Quando Tito Pasqui contrappone «la spada, il moschetto, il cannone» all’aratro, non compie un semplice esercizio retorico. Le sue parole, pronunciate in un contesto tecnico – una relazione sulle macchine agricole – assumono il tono di un giudizio storico e morale: esistono due modi di conquistare il territorio, uno violento e distruttivo, l’altro produttivo e pacificatore.

Tito Pasqui non parla per astrazione. Egli è figlio di Gaetano Pasqui, pioniere della meccanica agraria italiana, inventore e perfezionatore di aratri polivomeri e di numerosi strumenti per la lavorazione profonda del suolo. Ma mentre il padre incarna soprattutto l’opera dell’inventore e dell’imprenditore, Tito è la voce che interpreta e universalizza quel lavoro, elevandolo a principio di civiltà. Nella sua riflessione, le armi “accrescono” il territorio solo in apparenza. Esse allargano i confini, ma lo fanno riempiendo la terra di cadaveri e seminando «i germi di guerre future». È un’accusa netta, priva di ambiguità: la conquista militare è sterile, perché genera altra violenza. L’aratro, al contrario, non sottrae ma moltiplica. Con esso si conquistano «immense miniere di grano, di carne, di tessuti, di olio, di vino»: una ricchezza che non nasce dalla distruzione, ma dalla trasformazione intelligente della natura.

Qui il pensiero di Tito Pasqui si avvicina sorprendentemente alla tradizione biblica. Il profeta Isaia annuncia un tempo in cui «le spade saranno trasformate in aratri» (Is 2,4): non solo la fine della guerra, ma l’inizio di un ordine nuovo fondato sul lavoro della terra. Tito traduce questa visione in linguaggio moderno, tecnico, nazionale: la vera espansione di una nazione è quella che avviene “in profondità”, quando il suolo viene lavorato, bonificato, reso fertile. Gli aratri Pasqui, in particolare il polivomero, diventano così simboli concreti di questa filosofia. Ogni vomere che incide il terreno non apre una ferita, ma un solco fecondo; ogni lavorazione profonda non distrugge, ma rivela potenzialità nascoste. Dove il cannone lascia rovine, l’aratro lascia campi; dove la guerra produce fame, l’agricoltura produce pane. È significativo che questa visione venga formulata da un ingegnere. Tito Pasqui dimostra che la tecnica non è neutra: può servire la morte o la vita. La meccanizzazione agricola, se orientata al bene comune, diventa strumento di pace duratura, perché rende una nazione meno dipendente dalla conquista e più sicura nella propria autosufficienza.
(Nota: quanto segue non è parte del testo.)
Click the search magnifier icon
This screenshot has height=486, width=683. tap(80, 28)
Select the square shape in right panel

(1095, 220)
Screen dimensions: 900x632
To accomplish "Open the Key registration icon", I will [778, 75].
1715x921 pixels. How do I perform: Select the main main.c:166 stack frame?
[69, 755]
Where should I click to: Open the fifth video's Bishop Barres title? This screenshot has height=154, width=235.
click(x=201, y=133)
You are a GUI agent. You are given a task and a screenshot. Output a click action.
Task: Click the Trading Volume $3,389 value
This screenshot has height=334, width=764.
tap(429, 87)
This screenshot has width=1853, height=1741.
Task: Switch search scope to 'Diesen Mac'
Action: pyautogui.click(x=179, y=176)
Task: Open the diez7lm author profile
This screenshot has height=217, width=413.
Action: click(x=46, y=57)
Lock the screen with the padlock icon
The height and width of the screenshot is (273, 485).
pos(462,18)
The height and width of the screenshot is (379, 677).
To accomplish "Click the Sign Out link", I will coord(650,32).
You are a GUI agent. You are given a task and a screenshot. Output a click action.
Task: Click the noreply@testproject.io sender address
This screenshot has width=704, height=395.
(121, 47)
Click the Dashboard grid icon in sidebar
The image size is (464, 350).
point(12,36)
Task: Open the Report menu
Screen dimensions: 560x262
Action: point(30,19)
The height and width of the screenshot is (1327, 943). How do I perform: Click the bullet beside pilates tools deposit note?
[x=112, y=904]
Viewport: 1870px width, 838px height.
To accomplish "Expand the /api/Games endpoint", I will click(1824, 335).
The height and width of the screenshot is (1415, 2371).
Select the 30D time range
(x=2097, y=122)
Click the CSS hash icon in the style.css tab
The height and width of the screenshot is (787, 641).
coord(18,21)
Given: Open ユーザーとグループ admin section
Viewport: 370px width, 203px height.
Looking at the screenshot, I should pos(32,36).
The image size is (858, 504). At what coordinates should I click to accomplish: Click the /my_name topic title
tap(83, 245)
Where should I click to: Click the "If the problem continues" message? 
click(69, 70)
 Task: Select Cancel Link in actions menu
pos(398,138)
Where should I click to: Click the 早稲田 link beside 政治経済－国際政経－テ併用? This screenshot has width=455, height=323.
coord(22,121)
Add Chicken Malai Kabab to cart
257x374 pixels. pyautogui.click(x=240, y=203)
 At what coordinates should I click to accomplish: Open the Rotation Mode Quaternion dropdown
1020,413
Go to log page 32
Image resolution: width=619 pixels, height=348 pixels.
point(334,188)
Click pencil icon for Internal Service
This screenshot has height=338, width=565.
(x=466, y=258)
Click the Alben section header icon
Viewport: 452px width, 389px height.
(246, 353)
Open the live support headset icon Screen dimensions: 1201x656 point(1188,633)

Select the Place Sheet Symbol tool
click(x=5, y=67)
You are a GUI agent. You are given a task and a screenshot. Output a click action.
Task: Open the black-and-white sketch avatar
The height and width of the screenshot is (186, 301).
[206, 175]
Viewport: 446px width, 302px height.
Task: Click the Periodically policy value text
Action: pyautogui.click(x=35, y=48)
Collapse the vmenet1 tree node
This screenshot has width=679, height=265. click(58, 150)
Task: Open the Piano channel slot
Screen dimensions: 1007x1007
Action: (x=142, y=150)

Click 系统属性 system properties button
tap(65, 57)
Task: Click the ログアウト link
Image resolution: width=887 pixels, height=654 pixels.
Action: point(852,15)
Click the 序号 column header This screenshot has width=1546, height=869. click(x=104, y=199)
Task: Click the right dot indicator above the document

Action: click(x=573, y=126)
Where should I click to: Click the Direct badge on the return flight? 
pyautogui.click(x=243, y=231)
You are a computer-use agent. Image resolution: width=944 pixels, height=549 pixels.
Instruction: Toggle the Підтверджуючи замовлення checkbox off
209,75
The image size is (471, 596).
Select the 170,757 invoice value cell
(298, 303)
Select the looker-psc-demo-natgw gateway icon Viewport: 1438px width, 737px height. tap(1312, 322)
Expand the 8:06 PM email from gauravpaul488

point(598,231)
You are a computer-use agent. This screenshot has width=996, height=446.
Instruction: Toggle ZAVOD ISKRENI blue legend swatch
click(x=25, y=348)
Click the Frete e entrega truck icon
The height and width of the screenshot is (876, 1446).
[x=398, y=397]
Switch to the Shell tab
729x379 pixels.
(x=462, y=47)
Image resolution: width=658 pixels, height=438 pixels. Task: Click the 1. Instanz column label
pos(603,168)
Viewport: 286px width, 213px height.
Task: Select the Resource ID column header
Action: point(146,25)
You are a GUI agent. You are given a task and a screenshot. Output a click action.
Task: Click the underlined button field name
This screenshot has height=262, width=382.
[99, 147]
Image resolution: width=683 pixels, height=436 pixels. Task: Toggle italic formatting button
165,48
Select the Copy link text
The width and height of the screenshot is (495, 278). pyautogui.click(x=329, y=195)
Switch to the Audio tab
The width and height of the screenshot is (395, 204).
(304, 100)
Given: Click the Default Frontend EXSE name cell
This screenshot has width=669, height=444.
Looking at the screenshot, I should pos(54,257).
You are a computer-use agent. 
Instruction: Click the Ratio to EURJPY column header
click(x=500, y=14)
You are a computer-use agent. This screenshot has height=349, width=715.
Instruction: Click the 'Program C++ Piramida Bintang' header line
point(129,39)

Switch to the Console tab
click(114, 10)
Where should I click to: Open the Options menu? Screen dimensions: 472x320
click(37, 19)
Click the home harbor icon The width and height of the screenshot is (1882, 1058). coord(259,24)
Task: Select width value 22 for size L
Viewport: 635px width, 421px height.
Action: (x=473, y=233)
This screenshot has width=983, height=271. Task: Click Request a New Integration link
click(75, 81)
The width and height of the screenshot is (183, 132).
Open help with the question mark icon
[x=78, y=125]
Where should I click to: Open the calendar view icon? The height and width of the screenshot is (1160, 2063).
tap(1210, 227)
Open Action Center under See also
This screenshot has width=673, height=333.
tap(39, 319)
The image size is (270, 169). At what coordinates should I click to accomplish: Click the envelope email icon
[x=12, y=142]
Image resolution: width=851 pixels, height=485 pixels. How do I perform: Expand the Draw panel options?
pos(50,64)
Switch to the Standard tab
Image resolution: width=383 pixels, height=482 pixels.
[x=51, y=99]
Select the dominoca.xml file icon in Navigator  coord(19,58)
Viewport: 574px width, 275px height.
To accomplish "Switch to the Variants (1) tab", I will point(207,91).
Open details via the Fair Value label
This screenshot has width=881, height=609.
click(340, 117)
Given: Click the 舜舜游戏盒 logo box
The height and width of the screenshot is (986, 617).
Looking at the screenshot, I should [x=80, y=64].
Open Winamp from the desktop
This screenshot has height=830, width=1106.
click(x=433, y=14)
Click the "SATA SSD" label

In definitiva, Tito Pasqui non celebra semplicemente l’aratro contro la spada: egli propone un criterio di grandezza nazionale. Grande non è il popolo che domina con le armi, ma quello che sa nutrire se stesso e gli altri. In questa lezione, nata dal solco tracciato dal padre Gaetano ma elevata a parola pubblica dal figlio, l’agricoltura diventa atto morale, e il lavoro della terra una forma alta di politica e di pace.